Au-delà de KSB, Pascal Vinzio s’est mobilisé avec la fédération de fabricants Profluid, qu’il préside (désormais fusionné avec Cisma dans Evolis), pour que ce plan bénéficie à un secteur industriel dont la crise sanitaire a souligné toute l’importance, le désengagement progressif du territoire national pouvant faire craindre des fragilités, par manque d’autonomie.

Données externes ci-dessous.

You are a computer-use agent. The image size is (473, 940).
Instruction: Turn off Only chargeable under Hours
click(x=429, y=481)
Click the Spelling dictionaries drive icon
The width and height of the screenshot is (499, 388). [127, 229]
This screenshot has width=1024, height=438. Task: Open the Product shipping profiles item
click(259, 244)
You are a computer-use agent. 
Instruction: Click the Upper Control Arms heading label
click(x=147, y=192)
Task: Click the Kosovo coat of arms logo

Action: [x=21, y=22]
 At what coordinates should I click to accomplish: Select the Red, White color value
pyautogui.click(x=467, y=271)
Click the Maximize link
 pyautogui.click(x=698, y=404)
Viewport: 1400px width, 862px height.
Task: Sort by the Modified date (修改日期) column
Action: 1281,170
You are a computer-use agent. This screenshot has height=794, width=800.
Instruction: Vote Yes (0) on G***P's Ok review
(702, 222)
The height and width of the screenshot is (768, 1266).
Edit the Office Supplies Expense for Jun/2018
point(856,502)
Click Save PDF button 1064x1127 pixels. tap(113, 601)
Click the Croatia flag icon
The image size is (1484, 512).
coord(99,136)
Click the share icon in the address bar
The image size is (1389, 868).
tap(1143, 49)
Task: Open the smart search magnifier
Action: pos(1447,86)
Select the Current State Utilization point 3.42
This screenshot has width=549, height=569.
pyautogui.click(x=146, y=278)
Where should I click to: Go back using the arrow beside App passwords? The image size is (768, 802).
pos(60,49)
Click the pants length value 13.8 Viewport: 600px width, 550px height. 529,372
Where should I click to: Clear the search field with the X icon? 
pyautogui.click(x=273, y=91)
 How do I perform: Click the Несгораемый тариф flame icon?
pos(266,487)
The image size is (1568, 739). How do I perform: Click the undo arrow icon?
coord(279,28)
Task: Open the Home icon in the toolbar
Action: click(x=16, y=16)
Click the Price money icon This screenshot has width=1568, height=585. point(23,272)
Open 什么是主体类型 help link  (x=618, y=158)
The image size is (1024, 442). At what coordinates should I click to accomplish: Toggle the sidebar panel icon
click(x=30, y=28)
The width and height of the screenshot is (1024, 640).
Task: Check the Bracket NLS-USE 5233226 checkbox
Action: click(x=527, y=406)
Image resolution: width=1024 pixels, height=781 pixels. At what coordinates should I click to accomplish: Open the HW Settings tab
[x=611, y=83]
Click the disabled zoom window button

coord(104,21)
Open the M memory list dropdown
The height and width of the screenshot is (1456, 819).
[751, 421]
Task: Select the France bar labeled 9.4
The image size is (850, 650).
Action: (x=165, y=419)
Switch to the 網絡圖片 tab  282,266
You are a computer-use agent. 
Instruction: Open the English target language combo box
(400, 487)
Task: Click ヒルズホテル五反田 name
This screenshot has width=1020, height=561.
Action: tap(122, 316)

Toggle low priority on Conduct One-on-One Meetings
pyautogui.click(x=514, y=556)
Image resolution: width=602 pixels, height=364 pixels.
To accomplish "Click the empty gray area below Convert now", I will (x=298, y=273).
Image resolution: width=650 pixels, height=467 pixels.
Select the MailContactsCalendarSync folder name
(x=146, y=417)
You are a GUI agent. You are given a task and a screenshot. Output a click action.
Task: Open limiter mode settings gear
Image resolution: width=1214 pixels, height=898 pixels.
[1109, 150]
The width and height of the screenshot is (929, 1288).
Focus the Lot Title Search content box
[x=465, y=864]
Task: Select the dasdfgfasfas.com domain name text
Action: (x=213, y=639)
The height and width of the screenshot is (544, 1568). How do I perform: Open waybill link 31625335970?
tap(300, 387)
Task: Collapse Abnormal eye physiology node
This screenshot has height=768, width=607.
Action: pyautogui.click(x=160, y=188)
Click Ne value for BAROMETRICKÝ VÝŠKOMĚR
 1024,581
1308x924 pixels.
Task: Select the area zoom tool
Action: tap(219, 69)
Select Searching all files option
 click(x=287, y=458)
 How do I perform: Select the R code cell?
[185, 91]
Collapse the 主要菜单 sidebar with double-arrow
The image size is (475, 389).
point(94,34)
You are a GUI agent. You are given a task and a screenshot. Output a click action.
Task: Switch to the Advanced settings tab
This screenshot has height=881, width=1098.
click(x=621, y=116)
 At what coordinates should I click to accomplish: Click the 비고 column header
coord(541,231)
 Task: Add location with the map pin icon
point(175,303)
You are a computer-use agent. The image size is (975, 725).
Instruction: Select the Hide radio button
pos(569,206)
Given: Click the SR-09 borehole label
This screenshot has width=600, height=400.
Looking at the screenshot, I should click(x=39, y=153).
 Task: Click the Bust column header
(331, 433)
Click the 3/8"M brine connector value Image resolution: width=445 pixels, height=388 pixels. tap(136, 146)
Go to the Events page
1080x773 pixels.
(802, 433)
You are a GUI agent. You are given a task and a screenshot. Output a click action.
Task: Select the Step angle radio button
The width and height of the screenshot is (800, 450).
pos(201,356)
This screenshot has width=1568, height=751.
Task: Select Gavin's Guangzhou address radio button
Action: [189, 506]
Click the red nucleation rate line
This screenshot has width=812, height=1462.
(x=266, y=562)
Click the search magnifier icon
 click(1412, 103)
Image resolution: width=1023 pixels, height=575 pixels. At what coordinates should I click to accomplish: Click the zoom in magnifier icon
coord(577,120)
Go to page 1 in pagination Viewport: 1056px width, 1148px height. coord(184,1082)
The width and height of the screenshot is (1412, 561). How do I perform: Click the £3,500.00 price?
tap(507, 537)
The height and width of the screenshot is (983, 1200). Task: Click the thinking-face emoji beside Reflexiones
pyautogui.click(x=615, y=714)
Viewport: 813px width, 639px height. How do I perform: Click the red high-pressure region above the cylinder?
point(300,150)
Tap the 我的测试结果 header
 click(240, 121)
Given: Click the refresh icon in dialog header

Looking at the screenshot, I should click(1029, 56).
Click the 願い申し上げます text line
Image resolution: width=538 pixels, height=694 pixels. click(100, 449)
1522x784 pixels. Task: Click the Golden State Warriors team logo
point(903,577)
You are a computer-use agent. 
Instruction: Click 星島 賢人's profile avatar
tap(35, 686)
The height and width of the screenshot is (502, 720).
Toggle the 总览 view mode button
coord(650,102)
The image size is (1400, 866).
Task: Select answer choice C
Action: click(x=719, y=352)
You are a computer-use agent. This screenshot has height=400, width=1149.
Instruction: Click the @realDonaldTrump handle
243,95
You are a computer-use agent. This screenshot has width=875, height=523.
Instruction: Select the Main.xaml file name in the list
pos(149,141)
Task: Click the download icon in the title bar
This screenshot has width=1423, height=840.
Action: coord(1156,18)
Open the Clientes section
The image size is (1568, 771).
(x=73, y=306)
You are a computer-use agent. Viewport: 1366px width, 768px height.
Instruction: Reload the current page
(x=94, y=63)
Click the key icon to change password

Baisse de la consommation énergétique

Le site de Dordogne réalise des pièces maîtresses pour la composition du robinet papillon : la gamme se décline de 20 mm de diamètre jusqu’à plus de 4 mètres, les plus gros calibres étant réalisés en Espagne. C’est sur le format de robinets de 300 à 600 mm de diamètre que KSB a fait porter son projet dans le cadre de France Relance, pour retrouver une compétitivité, réduire les délais de fabrication et de livraison. La nouvelle machine commandée pour cette fabrication, associée à une autre déjà implantée, va contribuer à réorganiser la production, pour une gestion d’ensemble plus performante, avec tout un réseau interconnecté. Autant de solutions pour améliorer l’efficacité du suivi et la qualité. En plus d’accroître la flexibilité et la réactivité du site périgourdin face à la concurrence internationale, le nouvel équipement permettra de diminuer fortement la consommation électrique de l’îlot. Tous éléments qui justifient aussi l’entrée dans le dispositif régional « Usine du futur ».

Pour ce projet d’investissement de 1,5 million d’euros, KSB reçoit 450 000 euros de France Relance. La modernisation des équipements de son outil industriel, en particulier dans le domaine de l’usinage, va permettre de conforter sa position sur d’importants marchés internationaux : gaz liquide, eau potable, nucléaire… toute une diversité d’usages, qui implique une déclinaison de produits adaptés.